I want to be clear about what these numbers do not mean. They do not mean that older patients, or patients with a higher BMI, should not have breast reconstruction. The operation remains transformative for the right patient, at any age and at any realistic BMI. What the numbers mean is that these patients deserve more specific conversations — not a generic reassurance that the complication rate is "around 13%", but an honest account of what that 13% is likely to look like for them specifically, and what they can do to shift it.

How This Changes the Consultation

Previously, I could say to a patient: "The chance of losing the reconstruction entirely is around 1%. The overall complication rate is about 13%." Both statements are accurate. But they do not distinguish between a single clinic visit for wound dressing and a readmission for intravenous antibiotics. They say nothing about whether her recovery is likely to be straightforward or drawn-out. And they give no basis for comparing the likely burden of a DIEP flap — which requires a longer operation and an abdominal scar — with a thigh-based reconstruction, which is technically simpler but, our data shows, carries a higher morbidity burden when things go wrong.

With a numerical morbidity score, the conversation becomes more specific and more honest. A patient in her late sixties with a BMI of 32 considering a thigh-based reconstruction should know — not as a reason to refuse her surgery, but as genuine informed consent — that the data suggest her recovery is more likely to be complex than that of a younger, slimmer patient having a DIEP flap. She should know what "complex" means in practice: not necessarily a disaster, but potentially multiple clinic visits, a longer recovery, a higher chance of needing to come back to hospital.

That is not a comfortable thing to say.
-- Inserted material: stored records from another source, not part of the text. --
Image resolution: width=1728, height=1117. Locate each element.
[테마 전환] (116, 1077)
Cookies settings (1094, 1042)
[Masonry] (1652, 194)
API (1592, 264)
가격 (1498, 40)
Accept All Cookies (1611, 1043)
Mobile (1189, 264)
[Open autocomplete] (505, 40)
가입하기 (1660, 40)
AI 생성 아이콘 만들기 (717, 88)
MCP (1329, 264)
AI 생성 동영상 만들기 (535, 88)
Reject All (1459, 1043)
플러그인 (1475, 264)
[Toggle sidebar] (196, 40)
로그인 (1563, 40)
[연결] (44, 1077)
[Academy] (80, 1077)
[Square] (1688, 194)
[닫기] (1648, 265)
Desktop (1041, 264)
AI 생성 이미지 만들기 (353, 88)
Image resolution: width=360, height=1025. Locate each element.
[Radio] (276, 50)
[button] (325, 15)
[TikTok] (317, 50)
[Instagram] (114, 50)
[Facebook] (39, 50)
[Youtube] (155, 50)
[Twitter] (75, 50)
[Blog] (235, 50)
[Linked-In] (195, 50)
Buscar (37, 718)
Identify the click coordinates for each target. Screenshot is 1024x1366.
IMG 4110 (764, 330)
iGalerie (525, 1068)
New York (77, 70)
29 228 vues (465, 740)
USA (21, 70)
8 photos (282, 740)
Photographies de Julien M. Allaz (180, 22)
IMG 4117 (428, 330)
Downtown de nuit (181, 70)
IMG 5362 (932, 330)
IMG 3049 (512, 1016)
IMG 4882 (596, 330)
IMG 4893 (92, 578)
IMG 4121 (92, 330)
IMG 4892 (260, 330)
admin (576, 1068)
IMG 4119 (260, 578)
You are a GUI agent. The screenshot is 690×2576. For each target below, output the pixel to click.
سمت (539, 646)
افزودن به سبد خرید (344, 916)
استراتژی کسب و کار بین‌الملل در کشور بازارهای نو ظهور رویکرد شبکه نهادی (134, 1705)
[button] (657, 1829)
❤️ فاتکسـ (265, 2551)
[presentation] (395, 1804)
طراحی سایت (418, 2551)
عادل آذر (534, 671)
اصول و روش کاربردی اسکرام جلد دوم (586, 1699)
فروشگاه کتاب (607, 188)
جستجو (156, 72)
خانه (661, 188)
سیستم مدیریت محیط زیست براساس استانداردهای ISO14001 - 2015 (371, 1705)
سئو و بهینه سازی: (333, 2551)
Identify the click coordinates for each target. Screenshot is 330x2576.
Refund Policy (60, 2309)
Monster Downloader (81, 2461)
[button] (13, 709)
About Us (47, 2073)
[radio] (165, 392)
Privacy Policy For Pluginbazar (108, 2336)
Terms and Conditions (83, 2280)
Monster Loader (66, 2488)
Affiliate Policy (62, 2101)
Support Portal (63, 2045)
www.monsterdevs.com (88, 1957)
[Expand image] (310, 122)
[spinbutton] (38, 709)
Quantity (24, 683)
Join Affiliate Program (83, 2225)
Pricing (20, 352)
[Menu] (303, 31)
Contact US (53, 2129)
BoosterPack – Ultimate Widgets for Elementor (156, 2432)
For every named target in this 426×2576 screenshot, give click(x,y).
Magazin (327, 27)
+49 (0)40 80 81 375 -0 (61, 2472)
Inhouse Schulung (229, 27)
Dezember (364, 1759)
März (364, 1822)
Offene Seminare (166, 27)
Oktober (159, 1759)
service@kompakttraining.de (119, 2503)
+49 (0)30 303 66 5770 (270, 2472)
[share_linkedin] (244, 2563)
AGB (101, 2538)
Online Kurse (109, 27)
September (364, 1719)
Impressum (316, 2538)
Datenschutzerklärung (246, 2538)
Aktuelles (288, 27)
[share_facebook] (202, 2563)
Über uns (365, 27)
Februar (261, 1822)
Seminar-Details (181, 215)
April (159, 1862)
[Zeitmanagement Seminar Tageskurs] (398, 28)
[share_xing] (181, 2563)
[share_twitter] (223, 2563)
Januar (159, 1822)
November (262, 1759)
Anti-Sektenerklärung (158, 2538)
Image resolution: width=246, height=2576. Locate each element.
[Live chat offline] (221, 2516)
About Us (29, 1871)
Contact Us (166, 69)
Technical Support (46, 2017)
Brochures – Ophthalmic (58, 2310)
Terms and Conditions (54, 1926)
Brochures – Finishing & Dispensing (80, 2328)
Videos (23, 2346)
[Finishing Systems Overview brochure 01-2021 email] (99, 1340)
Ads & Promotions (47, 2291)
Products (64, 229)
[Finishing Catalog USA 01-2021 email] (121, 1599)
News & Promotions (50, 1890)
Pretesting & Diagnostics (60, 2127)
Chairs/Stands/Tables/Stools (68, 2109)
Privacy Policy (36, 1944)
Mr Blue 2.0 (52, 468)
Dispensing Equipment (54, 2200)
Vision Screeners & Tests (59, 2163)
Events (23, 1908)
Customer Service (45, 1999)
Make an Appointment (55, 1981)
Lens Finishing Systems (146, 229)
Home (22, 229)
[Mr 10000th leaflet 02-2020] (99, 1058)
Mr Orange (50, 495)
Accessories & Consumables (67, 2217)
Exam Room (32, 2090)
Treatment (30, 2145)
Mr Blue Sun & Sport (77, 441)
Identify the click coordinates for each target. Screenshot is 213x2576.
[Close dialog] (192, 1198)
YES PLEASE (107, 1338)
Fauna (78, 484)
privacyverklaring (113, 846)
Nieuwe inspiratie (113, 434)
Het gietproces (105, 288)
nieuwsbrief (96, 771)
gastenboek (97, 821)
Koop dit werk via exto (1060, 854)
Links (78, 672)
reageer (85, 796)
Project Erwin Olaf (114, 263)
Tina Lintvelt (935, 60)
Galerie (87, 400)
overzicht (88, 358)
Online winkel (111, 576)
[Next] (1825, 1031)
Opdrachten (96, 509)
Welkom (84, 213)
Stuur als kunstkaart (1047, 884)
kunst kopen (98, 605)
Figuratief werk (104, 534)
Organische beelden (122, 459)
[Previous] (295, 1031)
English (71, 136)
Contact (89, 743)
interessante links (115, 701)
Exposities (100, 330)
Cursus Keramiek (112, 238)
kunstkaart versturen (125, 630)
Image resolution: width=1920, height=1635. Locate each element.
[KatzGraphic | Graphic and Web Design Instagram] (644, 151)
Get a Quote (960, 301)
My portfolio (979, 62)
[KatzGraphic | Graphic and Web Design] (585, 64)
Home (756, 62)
But it is a useful one. Patients who go into surgery with accurate expectations cope better with setbacks. They are less likely to catastrophise a wound infection or a seroma because they understood the realistic range of outcomes before they consented.

The Bigger Picture

Beyond individual consultations, this kind of numerical scoring has value for the field as a whole. It allows fair comparison between units — adjusting for the fact that a centre taking on older and heavier patients should not look worse than one with a younger, lower-risk cohort, even if raw complication rates are higher. It supports training: a trainee surgeon whose cases are being assessed can be evaluated not just on whether anything went wrong, but on the morbidity burden associated with the complications that occurred. And it creates a platform for quality improvement, identifying which patient subgroups or operative strategies are associated with disproportionate burden before those patterns accumulate into a significant problem.

There is also a straightforward argument about honesty. The seroma that needs draining three times is not, individually, a disaster. But it means three additional clinic appointments during a period when a patient may already be managing chemotherapy, radiotherapy, and the emotional aftermath of a breast cancer diagnosis. The wound that takes ten weeks to heal instead of four is not a failure by any traditional measure — but for the patient, it is ten weeks of anxiety, of dressings, of not being able to shower normally.

These experiences matter. They deserve to be measured, not because we need another number in a journal paper, but because counting them properly is the first step to doing better — and because patients deserve to know, before they consent, what their recovery is most likely to actually involve.